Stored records
- - -

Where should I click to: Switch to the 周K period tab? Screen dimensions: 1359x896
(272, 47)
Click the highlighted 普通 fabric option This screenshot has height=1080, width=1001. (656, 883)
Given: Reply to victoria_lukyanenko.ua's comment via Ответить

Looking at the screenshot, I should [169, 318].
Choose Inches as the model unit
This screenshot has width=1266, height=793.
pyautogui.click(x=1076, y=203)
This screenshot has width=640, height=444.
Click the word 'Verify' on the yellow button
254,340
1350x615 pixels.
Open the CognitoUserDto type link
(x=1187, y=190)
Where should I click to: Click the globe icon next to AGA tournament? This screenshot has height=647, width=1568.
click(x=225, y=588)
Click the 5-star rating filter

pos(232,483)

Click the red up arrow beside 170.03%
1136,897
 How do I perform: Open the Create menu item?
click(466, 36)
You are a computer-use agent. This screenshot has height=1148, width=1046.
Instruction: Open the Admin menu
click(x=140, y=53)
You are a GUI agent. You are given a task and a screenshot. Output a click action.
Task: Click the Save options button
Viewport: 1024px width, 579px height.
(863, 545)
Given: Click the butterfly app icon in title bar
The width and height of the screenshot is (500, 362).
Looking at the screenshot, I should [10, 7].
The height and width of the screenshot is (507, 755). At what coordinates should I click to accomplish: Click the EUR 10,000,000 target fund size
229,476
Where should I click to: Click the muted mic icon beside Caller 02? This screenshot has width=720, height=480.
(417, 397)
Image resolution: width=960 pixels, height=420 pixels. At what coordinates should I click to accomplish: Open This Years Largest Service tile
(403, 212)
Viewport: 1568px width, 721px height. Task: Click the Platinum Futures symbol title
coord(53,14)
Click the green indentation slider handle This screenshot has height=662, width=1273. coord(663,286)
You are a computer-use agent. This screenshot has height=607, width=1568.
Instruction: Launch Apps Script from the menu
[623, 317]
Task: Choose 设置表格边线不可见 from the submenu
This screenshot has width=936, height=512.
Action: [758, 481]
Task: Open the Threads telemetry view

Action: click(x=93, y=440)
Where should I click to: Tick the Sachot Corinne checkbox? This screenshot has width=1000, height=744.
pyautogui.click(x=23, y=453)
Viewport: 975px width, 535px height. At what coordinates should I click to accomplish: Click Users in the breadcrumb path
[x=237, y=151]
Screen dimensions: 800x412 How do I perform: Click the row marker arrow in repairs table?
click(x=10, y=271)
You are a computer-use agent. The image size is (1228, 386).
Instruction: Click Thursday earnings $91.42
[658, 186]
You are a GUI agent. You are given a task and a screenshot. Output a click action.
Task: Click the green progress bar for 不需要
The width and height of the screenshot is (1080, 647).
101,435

- - -

**EXERCISE REQUIREMENTS**.
Tally the lines of the entries that carry the word "agent" and say only that number.

**EXPECTED OUTPUT**.
5